Panera: A place where the questions are baked-in

Panera’s Ron Shaich on how questioning can fuel a business and clarify a mission

Ron Schaich A More Beautiful QuestionI’ve always enjoyed going to Panera Bread but I like the chain even better now that I’ve had a chance to speak with the man who runs it, Ron Shaich. He is a big believer in the power of questioning. In fact, Shaich recently posted a LinkedIn piece, which I recommend, titled “Want a Better Answer? Ask a Better Question.”  In it, he talks about how Panera in its present form came into being after Shaich’s management team at Au Bon Pain (Panera’s predecessor) asked “a series of forward-leaning questions: What will the world look like in the next five years? What are the long-term trends that are shaping consumers’ desires? And how do we align ourselves with those trends?

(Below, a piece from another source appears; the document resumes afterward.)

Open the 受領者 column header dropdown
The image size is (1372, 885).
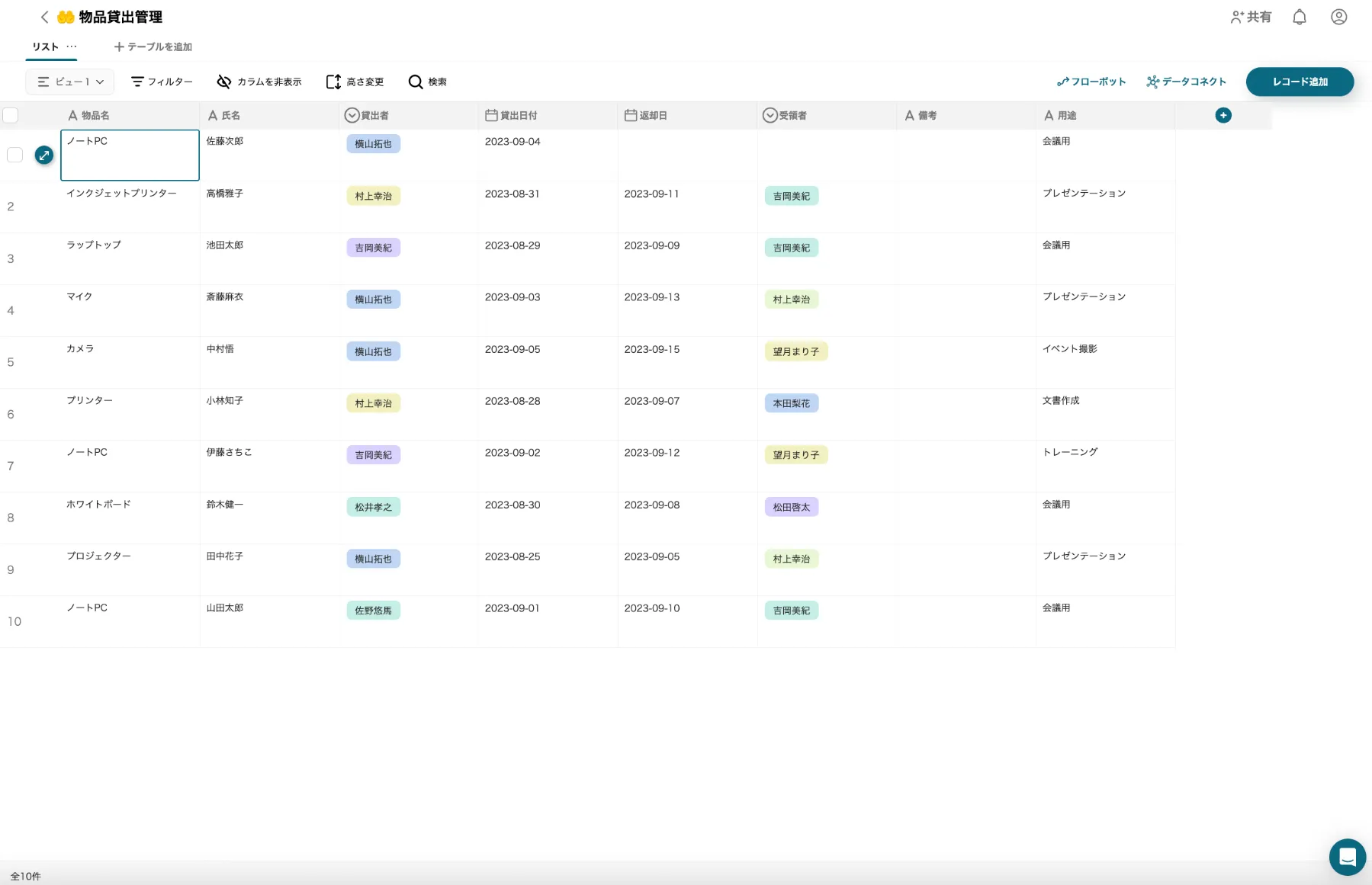770,115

That questioning helped produce a new vision and, eventually, a whole new company. To this day, questioning is central to everything Shaich does at Panera. I had an opportunity to interview him for the book and here are a few comments he shared:

“What you’re writing about is so fundamental but it isn’t talked about nearly enough,” Shaich told me. “If we ask, Why do questions matter?, It’s because everything is rooted in learning. And if learning is the basis of everything, well, the means to that learning is a question.”

“So many people I know fail because they immediately jump to a conclusion when they should be asking a question,” Shaich added. “Here’s an example: You hire a new employee, and they show up for the first day of work and what do they do? They want to impress the person who hired them and convince that person they made a right decision. So they do whatever they did in their last job. That’s what they know.

“And that is the antithesis of what you want in a new employee. Because what you want with a new employee or team member—at least, what I want them to do—is come in and spend some time trying understanding us. And figure out what’s needed and wanted in this situation. So come here and try to learn; try to figure out, what are the priorities here? What do they care about? They should be starting out with questions.”

“I want to put our bodies on the line”

I talked to Shaich at length about Panera Cares, an initiative to open a number of pay-what-you-can cafés that are identical to the chain’s other restaurants, except customers pay what they wish or can afford based on suggested donation amounts. As Shaich explained (and parts of this discussion appeared in my article for Fast Company about “mission questions,” Panera Cares basically started with this beautiful question:

What does the world need most that we are uniquely able to provide?”

Of course, with so much fresh-baked bread in so many outlets, Panera has always been “uniquely able” to provide leftover bread to people in need—and the company has, for years, been a major contributor to community food pantries. “But then we started asking ourselves, What more can we do?” Shaich says. “I felt like, I want to put our bodies on the line.”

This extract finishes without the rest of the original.